Job >> Can you copy the material below word for word, line by line, without changing anything?

Items >>
··········

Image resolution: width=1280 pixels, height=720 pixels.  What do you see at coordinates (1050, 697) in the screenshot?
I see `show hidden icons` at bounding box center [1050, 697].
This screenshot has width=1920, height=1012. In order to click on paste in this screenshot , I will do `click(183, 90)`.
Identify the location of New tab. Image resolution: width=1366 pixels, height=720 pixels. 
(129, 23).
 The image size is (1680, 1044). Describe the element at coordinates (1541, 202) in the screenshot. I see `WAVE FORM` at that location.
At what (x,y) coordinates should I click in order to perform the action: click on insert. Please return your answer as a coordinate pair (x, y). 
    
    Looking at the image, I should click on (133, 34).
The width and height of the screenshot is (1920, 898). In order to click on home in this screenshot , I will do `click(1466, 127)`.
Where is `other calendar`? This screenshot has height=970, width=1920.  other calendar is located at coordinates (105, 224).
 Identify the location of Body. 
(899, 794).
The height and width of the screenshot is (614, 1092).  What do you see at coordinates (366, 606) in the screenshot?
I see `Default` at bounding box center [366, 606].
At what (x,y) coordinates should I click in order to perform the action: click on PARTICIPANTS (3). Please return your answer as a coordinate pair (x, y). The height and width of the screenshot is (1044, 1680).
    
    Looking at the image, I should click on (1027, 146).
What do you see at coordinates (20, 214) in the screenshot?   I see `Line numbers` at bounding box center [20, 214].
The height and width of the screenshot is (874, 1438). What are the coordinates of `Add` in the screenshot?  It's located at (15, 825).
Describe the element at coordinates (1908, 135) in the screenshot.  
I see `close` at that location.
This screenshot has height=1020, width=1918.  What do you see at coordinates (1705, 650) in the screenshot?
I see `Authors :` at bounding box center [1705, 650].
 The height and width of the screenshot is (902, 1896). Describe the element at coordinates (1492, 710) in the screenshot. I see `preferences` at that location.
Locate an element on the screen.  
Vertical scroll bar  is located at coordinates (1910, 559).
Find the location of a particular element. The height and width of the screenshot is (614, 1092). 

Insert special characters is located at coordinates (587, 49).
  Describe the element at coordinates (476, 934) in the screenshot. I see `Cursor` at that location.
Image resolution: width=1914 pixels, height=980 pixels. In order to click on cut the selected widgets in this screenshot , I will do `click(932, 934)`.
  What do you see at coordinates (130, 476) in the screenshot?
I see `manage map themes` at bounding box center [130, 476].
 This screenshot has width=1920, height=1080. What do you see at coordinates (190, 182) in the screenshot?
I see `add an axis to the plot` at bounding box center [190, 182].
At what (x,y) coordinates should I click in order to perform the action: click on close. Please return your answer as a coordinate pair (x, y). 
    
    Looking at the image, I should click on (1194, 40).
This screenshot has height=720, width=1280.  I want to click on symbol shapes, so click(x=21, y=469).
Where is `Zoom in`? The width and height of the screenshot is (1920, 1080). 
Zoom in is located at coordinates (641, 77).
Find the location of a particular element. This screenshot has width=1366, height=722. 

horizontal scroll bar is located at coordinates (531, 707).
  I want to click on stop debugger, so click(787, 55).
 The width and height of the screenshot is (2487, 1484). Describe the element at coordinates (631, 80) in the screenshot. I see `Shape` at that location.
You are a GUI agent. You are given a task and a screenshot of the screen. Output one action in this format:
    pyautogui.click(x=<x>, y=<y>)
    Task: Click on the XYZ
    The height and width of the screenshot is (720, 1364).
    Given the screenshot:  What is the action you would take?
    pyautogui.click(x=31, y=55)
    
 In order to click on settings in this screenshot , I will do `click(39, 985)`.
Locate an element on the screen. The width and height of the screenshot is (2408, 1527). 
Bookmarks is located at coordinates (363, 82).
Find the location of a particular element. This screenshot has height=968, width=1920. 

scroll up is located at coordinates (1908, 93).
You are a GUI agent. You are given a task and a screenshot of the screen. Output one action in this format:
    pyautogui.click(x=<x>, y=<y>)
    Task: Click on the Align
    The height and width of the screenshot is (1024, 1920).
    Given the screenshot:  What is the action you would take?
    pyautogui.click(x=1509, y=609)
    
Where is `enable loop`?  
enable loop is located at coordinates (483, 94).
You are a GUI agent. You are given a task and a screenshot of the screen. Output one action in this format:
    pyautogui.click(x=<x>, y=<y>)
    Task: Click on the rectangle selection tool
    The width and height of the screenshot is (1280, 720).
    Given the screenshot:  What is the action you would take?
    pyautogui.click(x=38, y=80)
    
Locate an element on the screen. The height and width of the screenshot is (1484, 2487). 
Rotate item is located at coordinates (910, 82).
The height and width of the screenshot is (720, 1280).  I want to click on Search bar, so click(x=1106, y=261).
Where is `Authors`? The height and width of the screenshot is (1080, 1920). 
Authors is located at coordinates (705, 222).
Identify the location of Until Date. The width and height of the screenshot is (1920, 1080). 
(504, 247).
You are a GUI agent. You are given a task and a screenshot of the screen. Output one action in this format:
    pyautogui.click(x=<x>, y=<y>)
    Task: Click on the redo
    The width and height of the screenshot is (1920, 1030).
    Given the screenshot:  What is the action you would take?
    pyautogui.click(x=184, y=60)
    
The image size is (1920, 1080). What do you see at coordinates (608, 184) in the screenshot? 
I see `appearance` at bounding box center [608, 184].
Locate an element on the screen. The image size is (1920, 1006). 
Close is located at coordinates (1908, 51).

··········

Exercise response >>
Image resolution: width=1280 pixels, height=720 pixels.  What do you see at coordinates (1050, 697) in the screenshot?
I see `show hidden icons` at bounding box center [1050, 697].
This screenshot has width=1920, height=1012. In order to click on paste in this screenshot , I will do `click(183, 90)`.
Identify the location of New tab. Image resolution: width=1366 pixels, height=720 pixels. 
(129, 23).
 The image size is (1680, 1044). Describe the element at coordinates (1541, 202) in the screenshot. I see `WAVE FORM` at that location.
At what (x,y) coordinates should I click in order to perform the action: click on insert. Please return your answer as a coordinate pair (x, y). 
    
    Looking at the image, I should click on (133, 34).
The width and height of the screenshot is (1920, 898). In order to click on home in this screenshot , I will do `click(1466, 127)`.
Where is `other calendar`? This screenshot has height=970, width=1920.  other calendar is located at coordinates (105, 224).
 Identify the location of Body. 
(899, 794).
The height and width of the screenshot is (614, 1092).  What do you see at coordinates (366, 606) in the screenshot?
I see `Default` at bounding box center [366, 606].
At what (x,y) coordinates should I click in order to perform the action: click on PARTICIPANTS (3). Please return your answer as a coordinate pair (x, y). The height and width of the screenshot is (1044, 1680).
    
    Looking at the image, I should click on (1027, 146).
What do you see at coordinates (20, 214) in the screenshot?   I see `Line numbers` at bounding box center [20, 214].
The height and width of the screenshot is (874, 1438). What are the coordinates of `Add` in the screenshot?  It's located at (15, 825).
Describe the element at coordinates (1908, 135) in the screenshot.  
I see `close` at that location.
This screenshot has height=1020, width=1918.  What do you see at coordinates (1705, 650) in the screenshot?
I see `Authors :` at bounding box center [1705, 650].
 The height and width of the screenshot is (902, 1896). Describe the element at coordinates (1492, 710) in the screenshot. I see `preferences` at that location.
Locate an element on the screen.  
Vertical scroll bar  is located at coordinates (1910, 559).
Find the location of a particular element. The height and width of the screenshot is (614, 1092). 

Insert special characters is located at coordinates (587, 49).
  Describe the element at coordinates (476, 934) in the screenshot. I see `Cursor` at that location.
Image resolution: width=1914 pixels, height=980 pixels. In order to click on cut the selected widgets in this screenshot , I will do `click(932, 934)`.
  What do you see at coordinates (130, 476) in the screenshot?
I see `manage map themes` at bounding box center [130, 476].
 This screenshot has width=1920, height=1080. What do you see at coordinates (190, 182) in the screenshot?
I see `add an axis to the plot` at bounding box center [190, 182].
At what (x,y) coordinates should I click in order to perform the action: click on close. Please return your answer as a coordinate pair (x, y). 
    
    Looking at the image, I should click on (1194, 40).
This screenshot has height=720, width=1280.  I want to click on symbol shapes, so click(x=21, y=469).
Where is `Zoom in`? The width and height of the screenshot is (1920, 1080). 
Zoom in is located at coordinates (641, 77).
Find the location of a particular element. This screenshot has width=1366, height=722. 

horizontal scroll bar is located at coordinates (531, 707).
  I want to click on stop debugger, so click(787, 55).
 The width and height of the screenshot is (2487, 1484). Describe the element at coordinates (631, 80) in the screenshot. I see `Shape` at that location.
You are a GUI agent. You are given a task and a screenshot of the screen. Output one action in this format:
    pyautogui.click(x=<x>, y=<y>)
    Task: Click on the XYZ
    The height and width of the screenshot is (720, 1364).
    Given the screenshot:  What is the action you would take?
    pyautogui.click(x=31, y=55)
    
 In order to click on settings in this screenshot , I will do `click(39, 985)`.
Locate an element on the screen. The width and height of the screenshot is (2408, 1527). 
Bookmarks is located at coordinates (363, 82).
Find the location of a particular element. This screenshot has height=968, width=1920. 

scroll up is located at coordinates (1908, 93).
You are a GUI agent. You are given a task and a screenshot of the screen. Output one action in this format:
    pyautogui.click(x=<x>, y=<y>)
    Task: Click on the Align
    The height and width of the screenshot is (1024, 1920).
    Given the screenshot:  What is the action you would take?
    pyautogui.click(x=1509, y=609)
    
Where is `enable loop`?  
enable loop is located at coordinates (483, 94).
You are a GUI agent. You are given a task and a screenshot of the screen. Output one action in this format:
    pyautogui.click(x=<x>, y=<y>)
    Task: Click on the rectangle selection tool
    The width and height of the screenshot is (1280, 720).
    Given the screenshot:  What is the action you would take?
    pyautogui.click(x=38, y=80)
    
Locate an element on the screen. The height and width of the screenshot is (1484, 2487). 
Rotate item is located at coordinates (910, 82).
The height and width of the screenshot is (720, 1280).  I want to click on Search bar, so click(x=1106, y=261).
Where is `Authors`? The height and width of the screenshot is (1080, 1920). 
Authors is located at coordinates (705, 222).
Identify the location of Until Date. The width and height of the screenshot is (1920, 1080). 
(504, 247).
You are a GUI agent. You are given a task and a screenshot of the screen. Output one action in this format:
    pyautogui.click(x=<x>, y=<y>)
    Task: Click on the redo
    The width and height of the screenshot is (1920, 1030).
    Given the screenshot:  What is the action you would take?
    pyautogui.click(x=184, y=60)
    
The image size is (1920, 1080). What do you see at coordinates (608, 184) in the screenshot? 
I see `appearance` at bounding box center [608, 184].
Locate an element on the screen. The image size is (1920, 1006). 
Close is located at coordinates (1908, 51).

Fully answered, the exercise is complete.